• [Material to process]:
────────────────────
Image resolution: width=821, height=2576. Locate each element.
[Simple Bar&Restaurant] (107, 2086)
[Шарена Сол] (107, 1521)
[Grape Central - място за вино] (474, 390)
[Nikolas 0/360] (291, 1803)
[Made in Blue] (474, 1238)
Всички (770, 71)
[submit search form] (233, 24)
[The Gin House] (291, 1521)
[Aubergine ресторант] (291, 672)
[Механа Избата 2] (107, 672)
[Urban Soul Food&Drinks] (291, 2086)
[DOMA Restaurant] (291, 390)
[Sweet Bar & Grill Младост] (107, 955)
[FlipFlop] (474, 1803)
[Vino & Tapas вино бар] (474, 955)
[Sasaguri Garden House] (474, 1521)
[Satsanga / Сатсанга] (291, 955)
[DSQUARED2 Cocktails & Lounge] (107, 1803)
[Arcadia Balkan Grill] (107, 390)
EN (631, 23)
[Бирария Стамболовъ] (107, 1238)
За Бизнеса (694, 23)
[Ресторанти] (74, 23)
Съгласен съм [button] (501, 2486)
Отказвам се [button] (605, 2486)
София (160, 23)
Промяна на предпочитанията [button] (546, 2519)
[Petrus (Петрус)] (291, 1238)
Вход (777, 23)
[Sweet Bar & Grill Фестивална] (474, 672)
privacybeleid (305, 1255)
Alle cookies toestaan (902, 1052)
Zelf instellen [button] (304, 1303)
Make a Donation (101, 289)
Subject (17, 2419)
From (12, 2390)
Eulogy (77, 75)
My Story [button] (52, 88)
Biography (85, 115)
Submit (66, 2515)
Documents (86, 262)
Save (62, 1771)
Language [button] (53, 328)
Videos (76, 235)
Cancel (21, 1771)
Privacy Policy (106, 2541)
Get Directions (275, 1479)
────────────────────
• [Brief]:
Repeat only the lines above, from the first line of the entries through the line that contains "[Vino & Tapas вино бар] (474, 955)", including both ends.

• [Exercise output]:
Image resolution: width=821, height=2576. Locate each element.
[Simple Bar&Restaurant] (107, 2086)
[Шарена Сол] (107, 1521)
[Grape Central - място за вино] (474, 390)
[Nikolas 0/360] (291, 1803)
[Made in Blue] (474, 1238)
Всички (770, 71)
[submit search form] (233, 24)
[The Gin House] (291, 1521)
[Aubergine ресторант] (291, 672)
[Механа Избата 2] (107, 672)
[Urban Soul Food&Drinks] (291, 2086)
[DOMA Restaurant] (291, 390)
[Sweet Bar & Grill Младост] (107, 955)
[FlipFlop] (474, 1803)
[Vino & Tapas вино бар] (474, 955)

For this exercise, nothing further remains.